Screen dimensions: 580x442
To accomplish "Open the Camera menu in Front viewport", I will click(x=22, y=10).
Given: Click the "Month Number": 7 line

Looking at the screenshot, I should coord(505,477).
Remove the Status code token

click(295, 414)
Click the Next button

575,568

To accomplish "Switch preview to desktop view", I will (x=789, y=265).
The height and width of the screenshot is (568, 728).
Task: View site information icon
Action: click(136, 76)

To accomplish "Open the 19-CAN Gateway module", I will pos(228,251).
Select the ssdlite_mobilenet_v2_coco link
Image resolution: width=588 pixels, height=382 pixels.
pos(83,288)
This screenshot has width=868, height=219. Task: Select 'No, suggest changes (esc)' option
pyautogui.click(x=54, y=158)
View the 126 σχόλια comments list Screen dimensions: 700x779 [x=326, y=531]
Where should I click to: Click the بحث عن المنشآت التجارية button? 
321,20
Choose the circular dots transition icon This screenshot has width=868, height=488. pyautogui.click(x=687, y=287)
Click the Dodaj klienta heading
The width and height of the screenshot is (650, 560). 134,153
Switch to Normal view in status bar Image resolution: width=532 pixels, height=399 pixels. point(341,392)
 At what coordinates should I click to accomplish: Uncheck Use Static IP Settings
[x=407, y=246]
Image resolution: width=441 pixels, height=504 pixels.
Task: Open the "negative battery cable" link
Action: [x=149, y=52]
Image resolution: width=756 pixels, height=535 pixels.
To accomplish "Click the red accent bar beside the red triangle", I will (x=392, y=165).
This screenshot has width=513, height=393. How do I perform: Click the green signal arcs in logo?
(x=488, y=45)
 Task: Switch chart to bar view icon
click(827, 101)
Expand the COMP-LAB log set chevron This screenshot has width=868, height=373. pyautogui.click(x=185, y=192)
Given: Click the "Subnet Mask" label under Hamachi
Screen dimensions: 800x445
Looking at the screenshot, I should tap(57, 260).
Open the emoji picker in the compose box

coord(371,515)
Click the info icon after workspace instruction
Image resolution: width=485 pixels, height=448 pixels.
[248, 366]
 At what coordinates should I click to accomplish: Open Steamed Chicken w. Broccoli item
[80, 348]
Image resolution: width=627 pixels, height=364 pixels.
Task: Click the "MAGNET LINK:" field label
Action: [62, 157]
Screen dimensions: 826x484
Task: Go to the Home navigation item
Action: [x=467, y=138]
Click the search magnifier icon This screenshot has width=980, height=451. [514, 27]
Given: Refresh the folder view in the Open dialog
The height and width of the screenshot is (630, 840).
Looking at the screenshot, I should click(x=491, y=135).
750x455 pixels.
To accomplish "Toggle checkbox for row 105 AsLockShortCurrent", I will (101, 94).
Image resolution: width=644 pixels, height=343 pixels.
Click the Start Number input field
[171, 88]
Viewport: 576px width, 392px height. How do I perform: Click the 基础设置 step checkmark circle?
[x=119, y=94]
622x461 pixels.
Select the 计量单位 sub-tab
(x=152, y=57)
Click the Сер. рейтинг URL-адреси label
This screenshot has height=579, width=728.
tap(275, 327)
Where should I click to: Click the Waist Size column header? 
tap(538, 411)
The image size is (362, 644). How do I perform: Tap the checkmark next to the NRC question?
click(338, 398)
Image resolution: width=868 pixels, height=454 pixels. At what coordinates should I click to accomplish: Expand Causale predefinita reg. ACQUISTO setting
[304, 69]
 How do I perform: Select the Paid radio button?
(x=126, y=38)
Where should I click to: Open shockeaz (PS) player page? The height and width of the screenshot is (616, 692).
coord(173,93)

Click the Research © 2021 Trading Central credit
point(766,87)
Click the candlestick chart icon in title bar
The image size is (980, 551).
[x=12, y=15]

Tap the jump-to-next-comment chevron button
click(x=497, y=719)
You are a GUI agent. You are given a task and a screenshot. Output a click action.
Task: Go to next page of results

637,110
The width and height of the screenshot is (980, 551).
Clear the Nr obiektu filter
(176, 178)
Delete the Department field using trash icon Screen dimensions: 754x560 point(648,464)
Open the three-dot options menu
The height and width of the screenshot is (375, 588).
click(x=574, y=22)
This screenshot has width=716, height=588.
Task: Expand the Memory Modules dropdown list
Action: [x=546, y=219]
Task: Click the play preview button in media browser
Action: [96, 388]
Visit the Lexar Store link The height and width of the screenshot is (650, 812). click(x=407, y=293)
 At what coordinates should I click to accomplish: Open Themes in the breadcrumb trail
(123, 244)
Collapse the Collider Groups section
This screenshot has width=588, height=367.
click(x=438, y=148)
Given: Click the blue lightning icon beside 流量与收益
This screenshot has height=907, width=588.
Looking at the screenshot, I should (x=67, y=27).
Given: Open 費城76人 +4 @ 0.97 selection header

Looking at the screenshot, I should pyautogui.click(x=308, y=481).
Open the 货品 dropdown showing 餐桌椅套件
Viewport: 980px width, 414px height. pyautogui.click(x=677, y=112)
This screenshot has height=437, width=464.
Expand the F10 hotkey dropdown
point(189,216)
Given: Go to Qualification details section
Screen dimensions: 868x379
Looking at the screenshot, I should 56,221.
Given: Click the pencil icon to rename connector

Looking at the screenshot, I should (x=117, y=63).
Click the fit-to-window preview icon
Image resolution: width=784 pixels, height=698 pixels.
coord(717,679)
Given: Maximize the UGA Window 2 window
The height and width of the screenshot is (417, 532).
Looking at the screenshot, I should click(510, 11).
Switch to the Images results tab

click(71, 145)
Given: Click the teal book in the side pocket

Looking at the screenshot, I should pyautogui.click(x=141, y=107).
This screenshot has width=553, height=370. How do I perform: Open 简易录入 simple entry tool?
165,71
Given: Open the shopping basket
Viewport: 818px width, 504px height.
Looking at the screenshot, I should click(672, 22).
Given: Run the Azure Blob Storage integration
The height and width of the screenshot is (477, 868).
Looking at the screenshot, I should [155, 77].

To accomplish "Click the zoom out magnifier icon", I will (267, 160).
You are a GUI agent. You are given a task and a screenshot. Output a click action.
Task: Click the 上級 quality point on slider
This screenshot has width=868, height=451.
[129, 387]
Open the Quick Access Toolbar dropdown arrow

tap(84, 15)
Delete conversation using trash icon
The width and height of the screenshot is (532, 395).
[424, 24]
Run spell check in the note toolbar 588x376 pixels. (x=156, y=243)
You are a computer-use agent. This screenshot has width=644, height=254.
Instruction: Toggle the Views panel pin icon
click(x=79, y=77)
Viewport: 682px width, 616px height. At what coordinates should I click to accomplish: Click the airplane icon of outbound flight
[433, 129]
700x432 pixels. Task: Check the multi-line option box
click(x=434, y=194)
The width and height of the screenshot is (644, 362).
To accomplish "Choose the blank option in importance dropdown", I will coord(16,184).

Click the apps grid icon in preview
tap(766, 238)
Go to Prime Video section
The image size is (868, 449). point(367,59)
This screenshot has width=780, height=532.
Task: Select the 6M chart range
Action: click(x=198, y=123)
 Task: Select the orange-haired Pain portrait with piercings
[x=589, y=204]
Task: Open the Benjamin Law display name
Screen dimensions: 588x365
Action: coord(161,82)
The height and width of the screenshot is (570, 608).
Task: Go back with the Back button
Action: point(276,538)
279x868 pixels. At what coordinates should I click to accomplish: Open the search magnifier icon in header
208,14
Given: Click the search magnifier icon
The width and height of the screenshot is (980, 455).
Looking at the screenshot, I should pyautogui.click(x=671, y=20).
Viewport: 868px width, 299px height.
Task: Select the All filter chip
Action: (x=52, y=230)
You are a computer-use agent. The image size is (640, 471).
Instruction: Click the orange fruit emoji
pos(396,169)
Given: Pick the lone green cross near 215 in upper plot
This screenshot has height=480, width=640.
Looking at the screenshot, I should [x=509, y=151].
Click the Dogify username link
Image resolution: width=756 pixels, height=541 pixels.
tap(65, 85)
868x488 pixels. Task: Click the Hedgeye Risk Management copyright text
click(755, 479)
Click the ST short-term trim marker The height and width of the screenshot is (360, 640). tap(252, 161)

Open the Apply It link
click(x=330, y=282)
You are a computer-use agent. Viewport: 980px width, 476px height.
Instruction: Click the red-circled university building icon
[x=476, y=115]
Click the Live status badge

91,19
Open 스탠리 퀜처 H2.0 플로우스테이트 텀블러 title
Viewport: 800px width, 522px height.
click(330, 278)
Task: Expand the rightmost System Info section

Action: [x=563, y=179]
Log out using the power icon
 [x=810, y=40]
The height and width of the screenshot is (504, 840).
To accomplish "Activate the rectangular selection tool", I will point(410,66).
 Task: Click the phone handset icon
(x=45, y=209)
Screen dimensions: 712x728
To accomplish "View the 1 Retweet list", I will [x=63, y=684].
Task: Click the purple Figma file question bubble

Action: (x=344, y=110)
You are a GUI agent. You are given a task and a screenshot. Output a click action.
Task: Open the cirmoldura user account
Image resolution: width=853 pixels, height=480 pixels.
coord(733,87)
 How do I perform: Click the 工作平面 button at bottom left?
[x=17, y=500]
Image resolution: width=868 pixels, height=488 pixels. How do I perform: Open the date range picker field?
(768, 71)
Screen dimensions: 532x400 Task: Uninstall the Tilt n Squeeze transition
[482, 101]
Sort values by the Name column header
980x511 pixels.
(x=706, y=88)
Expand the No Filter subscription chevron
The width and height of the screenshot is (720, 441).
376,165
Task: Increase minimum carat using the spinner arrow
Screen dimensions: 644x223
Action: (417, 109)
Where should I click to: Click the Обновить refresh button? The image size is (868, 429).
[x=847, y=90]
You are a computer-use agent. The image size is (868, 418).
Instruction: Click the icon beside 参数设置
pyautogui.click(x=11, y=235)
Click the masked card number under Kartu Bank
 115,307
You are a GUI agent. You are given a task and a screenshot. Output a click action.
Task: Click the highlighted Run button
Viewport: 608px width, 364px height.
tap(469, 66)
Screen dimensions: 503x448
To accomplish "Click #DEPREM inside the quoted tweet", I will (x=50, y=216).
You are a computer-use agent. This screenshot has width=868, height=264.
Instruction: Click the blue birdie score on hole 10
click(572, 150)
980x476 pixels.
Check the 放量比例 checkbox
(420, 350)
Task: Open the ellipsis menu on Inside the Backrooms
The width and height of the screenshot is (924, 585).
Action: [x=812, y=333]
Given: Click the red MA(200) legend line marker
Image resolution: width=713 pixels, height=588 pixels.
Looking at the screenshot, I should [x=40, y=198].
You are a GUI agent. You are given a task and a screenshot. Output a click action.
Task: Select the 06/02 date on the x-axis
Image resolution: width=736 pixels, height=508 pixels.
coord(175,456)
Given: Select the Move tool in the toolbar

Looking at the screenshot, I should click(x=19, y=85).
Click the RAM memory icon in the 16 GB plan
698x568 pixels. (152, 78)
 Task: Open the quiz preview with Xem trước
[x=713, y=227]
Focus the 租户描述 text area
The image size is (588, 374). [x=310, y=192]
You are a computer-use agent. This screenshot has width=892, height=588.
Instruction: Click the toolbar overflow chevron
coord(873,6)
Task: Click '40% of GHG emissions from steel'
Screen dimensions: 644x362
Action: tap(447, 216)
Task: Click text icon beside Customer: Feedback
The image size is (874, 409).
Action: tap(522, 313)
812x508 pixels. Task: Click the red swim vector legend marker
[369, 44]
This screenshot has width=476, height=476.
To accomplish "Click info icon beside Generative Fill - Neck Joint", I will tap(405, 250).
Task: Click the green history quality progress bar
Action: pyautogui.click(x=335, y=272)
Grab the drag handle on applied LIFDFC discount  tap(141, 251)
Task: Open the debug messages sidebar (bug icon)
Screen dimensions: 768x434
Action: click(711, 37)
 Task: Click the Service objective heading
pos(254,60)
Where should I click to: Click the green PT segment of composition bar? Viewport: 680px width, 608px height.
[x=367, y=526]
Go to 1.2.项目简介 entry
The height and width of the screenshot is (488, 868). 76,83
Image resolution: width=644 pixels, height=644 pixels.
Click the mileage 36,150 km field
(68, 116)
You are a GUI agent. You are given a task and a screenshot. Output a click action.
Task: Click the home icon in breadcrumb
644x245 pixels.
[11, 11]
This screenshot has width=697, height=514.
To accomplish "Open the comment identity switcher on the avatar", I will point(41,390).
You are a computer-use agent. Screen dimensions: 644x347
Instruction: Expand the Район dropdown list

◆ WHAT YOU HAVE TO DO: Copy out all lines of the listing above that include "Choose".

◆ RESPONSE TO THE TASK:
Choose the circular dots transition icon This screenshot has width=868, height=488. pyautogui.click(x=687, y=287)
To accomplish "Choose the blank option in importance dropdown", I will coord(16,184).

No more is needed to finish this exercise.